Text under study Start Marker

- Habitat: Moist woodland areas. However, they can also be found in farmlands, suburban, and urban areas. Raccoons prefer to build dens in trees, but may also use woodchuck burrows, caves, mines, deserted buildings, barns, garages, rain sewers, or houses
- Status: Least Concern
- Population Trend: Increasing
- Diet: Nuts, wild grapes, cherries, apples, persimmons, berries, and acorns, crayfish, insects, rodents, frogs, fish, and bird eggs are all possible components of a raccoon's diet. Raccoons have adapted to include trash and other food available in suburban and urban areas in their diet
- Weight: 4 - 23 lbs.
- Size: 24" - 28" long; 9" - 12" tall
- Lifespan: 5 - 16 years in captivity; up to 20 years in human care
- Wild population in Arizona: ~250,000
- Interesting Facts:
- Raccoons overcome winter food shortages by becoming dormant. This period may last from a few days, in response to occasional southern cold spells, to four to six months at northern latitudes. Northern raccoons are able to do this by accumulating large amounts of body fat during the late summer and autumn. Most will double their springtime body weight in order to provide themselves with enough energy to sleep through the winter.

Text under study End Marker
Recorded information Start Marker

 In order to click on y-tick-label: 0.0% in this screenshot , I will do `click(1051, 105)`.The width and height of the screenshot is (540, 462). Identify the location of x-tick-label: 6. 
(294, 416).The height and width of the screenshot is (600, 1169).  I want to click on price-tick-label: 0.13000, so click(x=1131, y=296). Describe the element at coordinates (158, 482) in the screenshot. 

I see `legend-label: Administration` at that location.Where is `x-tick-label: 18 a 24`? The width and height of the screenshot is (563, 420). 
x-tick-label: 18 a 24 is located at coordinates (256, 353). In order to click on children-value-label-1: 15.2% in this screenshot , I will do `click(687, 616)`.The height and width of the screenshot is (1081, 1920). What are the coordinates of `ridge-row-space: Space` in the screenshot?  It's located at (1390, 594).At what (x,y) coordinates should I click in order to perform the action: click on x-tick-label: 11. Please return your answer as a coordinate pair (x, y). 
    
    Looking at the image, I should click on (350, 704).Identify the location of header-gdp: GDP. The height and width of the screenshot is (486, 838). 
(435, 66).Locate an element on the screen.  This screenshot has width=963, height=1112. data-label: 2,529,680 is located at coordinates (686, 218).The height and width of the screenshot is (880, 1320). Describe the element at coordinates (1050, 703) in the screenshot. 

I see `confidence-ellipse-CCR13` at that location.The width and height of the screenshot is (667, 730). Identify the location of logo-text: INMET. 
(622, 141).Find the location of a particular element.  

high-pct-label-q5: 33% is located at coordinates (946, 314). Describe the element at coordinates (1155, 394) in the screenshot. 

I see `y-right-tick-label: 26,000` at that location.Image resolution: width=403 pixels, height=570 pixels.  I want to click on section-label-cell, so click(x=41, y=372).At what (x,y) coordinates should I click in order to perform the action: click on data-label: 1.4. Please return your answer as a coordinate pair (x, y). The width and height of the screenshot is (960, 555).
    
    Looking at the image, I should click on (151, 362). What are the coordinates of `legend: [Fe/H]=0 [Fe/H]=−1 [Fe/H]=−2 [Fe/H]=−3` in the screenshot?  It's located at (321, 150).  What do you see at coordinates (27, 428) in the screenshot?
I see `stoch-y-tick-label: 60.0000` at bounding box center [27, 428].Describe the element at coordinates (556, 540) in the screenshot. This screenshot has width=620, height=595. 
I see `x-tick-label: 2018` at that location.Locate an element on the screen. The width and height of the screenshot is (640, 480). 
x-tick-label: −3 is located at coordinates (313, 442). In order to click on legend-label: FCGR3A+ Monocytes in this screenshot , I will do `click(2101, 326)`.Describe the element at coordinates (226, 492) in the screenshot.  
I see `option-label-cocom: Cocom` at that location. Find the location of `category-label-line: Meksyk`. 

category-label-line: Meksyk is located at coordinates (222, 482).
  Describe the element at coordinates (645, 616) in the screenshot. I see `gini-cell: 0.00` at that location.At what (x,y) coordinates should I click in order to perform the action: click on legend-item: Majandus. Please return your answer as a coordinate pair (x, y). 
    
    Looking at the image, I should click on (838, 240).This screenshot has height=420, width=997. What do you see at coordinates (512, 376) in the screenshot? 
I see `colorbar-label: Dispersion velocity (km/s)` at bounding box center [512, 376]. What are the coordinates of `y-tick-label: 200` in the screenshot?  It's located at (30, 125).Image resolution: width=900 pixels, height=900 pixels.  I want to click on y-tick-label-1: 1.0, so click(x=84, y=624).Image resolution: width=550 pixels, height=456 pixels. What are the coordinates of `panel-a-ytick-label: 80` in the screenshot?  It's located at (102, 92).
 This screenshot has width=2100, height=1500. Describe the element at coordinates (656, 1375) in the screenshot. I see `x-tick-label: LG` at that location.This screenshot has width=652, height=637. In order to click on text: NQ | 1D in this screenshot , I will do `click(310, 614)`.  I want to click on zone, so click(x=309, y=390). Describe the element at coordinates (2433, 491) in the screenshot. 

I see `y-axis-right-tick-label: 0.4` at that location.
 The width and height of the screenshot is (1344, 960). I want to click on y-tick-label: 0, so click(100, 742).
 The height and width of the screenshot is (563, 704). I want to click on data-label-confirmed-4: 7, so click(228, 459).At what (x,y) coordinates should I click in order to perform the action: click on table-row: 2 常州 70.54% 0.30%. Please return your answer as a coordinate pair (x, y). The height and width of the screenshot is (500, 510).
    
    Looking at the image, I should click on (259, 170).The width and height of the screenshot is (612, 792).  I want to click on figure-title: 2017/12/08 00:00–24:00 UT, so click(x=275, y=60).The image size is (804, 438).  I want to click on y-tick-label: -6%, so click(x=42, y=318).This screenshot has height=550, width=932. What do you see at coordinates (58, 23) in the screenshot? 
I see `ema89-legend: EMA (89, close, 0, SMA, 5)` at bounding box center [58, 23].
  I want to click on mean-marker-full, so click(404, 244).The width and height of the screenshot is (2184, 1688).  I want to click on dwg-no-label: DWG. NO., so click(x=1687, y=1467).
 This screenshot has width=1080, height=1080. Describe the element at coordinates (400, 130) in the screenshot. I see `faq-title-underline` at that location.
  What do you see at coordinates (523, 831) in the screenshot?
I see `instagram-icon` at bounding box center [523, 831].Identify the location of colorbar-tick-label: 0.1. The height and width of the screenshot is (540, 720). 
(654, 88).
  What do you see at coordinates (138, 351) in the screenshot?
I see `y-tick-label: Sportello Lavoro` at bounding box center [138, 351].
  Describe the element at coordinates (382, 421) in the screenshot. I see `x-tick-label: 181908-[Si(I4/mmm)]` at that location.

Recorded information End Marker

List of tasks:
1) From the raccoon fact sheet, output the passage starting with "- Habitat: Moist" and going on through "4 - 23 lbs.", copied word for word.
2) Pick up the raccoon fact sheet after its last sentence and keep writing it.

Answer list:
1)
- Habitat: Moist woodland areas. However, they can also be found in farmlands, suburban, and urban areas. Raccoons prefer to build dens in trees, but may also use woodchuck burrows, caves, mines, deserted buildings, barns, garages, rain sewers, or houses
- Status: Least Concern
- Population Trend: Increasing
- Diet: Nuts, wild grapes, cherries, apples, persimmons, berries, and acorns, crayfish, insects, rodents, frogs, fish, and bird eggs are all possible components of a raccoon's diet. Raccoons have adapted to include trash and other food available in suburban and urban areas in their diet
- Weight: 4 - 23 lbs.

2)
- In early spring males mate with more than one female. Annual litters contain one to six (usually three or four) young, born in late spring after a gestation period of 60–73 days.
- Like all raccoons, the Northern American Raccoon is an intelligent and inquisitive animal. The hairless front feet are highly dexterous and resemble slender human hands, the hind feet being thicker and longer.